Connor Murphy (born March 26, 1993) is an American professional ice hockey defenseman and alternate captain for the Chicago Blackhawks of the National Hockey League. He was selected 20th overall in the 2011 NHL Entry Draft by the Phoenix Coyotes. He is the son of former NHL defenseman Gord Murphy.

Playing career

Amateur
As a youth, Murphy played in the 2006 Quebec International Pee-Wee Hockey Tournament with the Ohio AAA Blue Jackets minor ice hockey team. He later played junior ice hockey with the Sarnia Sting in the Ontario Hockey League.

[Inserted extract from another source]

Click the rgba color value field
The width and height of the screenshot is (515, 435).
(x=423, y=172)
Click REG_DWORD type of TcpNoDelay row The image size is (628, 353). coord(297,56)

Prior to signing with the Sting, Murphy committed to Miami University, but decided to play in the Ontario Hockey League for the Sarnia Sting instead. Murphy has previously played for the USA Hockey National Team Development Program of the United States Hockey League (USHL).

Phoenix Coyotes organization
On November 16, 2013, Connor made his NHL debut with the Phoenix Coyotes, and in his first NHL game he scored his first NHL goal past Tampa Bay Lightning goalie Anders Lindback.

On July 28, 2016, Murphy signed a six-year, $23.1 million contract with the Coyotes.

Chicago Blackhawks
After his fourth season with the Coyotes, Murphy and Laurent Dauphin were traded to the Chicago Blackhawks in exchange for Niklas Hjalmarsson on June 23, 2017.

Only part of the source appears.